After receiving a DPN, a director has 21 days repay the amount set out in the DPN. If the director fails to pay the amount, the ATO is able to:
- commence proceedings against the director personally to recover the director penalty;
- use the judgment to issue a bankruptcy notice and subsequently make the director bankrupt; or
- garnishee funds from the director’s personal bank account or from their wages.
Are there any defences to director penalties?
As a director, you will not be liable for a director penalty if:
- you did not take part (and it would have been unreasonable to expect you to take part) in the management of the company during the relevant period because of illness or other acceptable reason;
- you took all reasonable steps, unless there were no reasonable steps you could have taken, to ensure that the company paid the amount outstanding, an administrator was appointed to the company or you began winding up the company;
- in the case of an unpaid SGC liability – the company treated the Superannuation Guarantee (Administration) Act 1992 (Cth) as applying in a way that could be reasonably argued, was in accordance with the law, and took reasonable care in applying that Act.
It is important to note that as a director, it is not a defence if you relied on others (including fellow directors and professional advisors) to ensure your obligation was met.
How to avoid a director penalty notice?
Before you become a director
If you become a director and the company has outstanding PAYG, GST or SGC obligations, you will become personally liable for a director penalty equal to these amounts, which is why it is of upmost importance that you check for any unpaid or unreported PAYG, GST or SGC liabilities before you become a director of a company.
As a director
As a director you are responsible for making sure the company meets its PAYG, GST and SGC obligations.
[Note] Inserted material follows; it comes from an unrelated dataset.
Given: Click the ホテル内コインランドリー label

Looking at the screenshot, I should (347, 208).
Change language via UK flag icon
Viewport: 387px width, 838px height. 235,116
If your company fails to meet a PAYG, GST or SGC liability in full by the due date, you will become personally liable for director penalties equal to the unpaid amounts.
In order to avoid director penalties, you will need to take steps to have the company lodge and pay its PAYG, GST and SGC to the ATO by the due date.
No longer a director
If you are no longer a director, you remain liable for director penalties equal to the unpaid PAYG, GST and SGC of the company that:
- were due before the date of your resignation;
- fell due after your resignation where the first withholding event in the reporting period occurred before your resignation (for PAYG and GST) or the charge became payable before your resignation (for SGC).
In order to avoid director penalties, you will need to take steps to have the company lodge and pay PAYG, GST and SGC obligations that are due before the date of your resignation to the ATO before you resign as a director.